# Selected passage
Although Snapchat claim to be a viable advertising platform for people aged 26+, our survey suggests that this makes up a much smaller core of active Snapchat users than the company has argued.
80% of respondents were aged between 13-17, 17% were aged 18-25, and the remaining 3% were aged 26+.
In general, boys were more willing to spend money on themselves than girls, and boys were also more willing to spend money on others: 33% of boys were willing to spend $500+ on themselves, compared to just 13% of girls. Similarly, 7.7% of boys were willing to spend $500+ on others, compared to 3.0% of girls.
In fact, the most common spending cap for boys of all ages was $500+. Whereas, for girls aged 13-25, the most common figure was $50-100.
There was also a significant gender divide when it came to what kind of items girls and boys were willing to spend the most on.
Boys preferred tech, with 26% of tech-lovers were willing to spend $500+.
Girls preferred fashion. Only 15% of people who preferred fashion were willing to spend $500+, while the largest proportion of fashion-lovers would cap their spending at $50-100.
At the other end of the spectrum, 13% of girls had the lowest budget (of just $5-20), compared to 6% of boys.
The most popular reason for girls and boys to spend the most was “deals or discounts”, but this option was more popular with women than men. Over 54% of the girls who answered the survey said so, compared to 42% of boys.
Similar proportions of girls and boys (approx. 7-9%) claimed that celebrity endorsement was the most important factor in getting them to part with their money, although on average this faded in importance as age went up.

# Short task 1
Rewrite the entries with "X button" changed to "close button", leaving everything else untouched.

[Some records]
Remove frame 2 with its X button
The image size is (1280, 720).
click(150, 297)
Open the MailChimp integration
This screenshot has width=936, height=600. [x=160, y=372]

# Short task 2
List every distinct dollar spending range named in the Snapchat survey passage.

# Complete output 1
Remove frame 2 with its close button
The image size is (1280, 720).
click(150, 297)
Open the MailChimp integration
This screenshot has width=936, height=600. [x=160, y=372]

# Complete output 2
$500+
$50-100
$5-20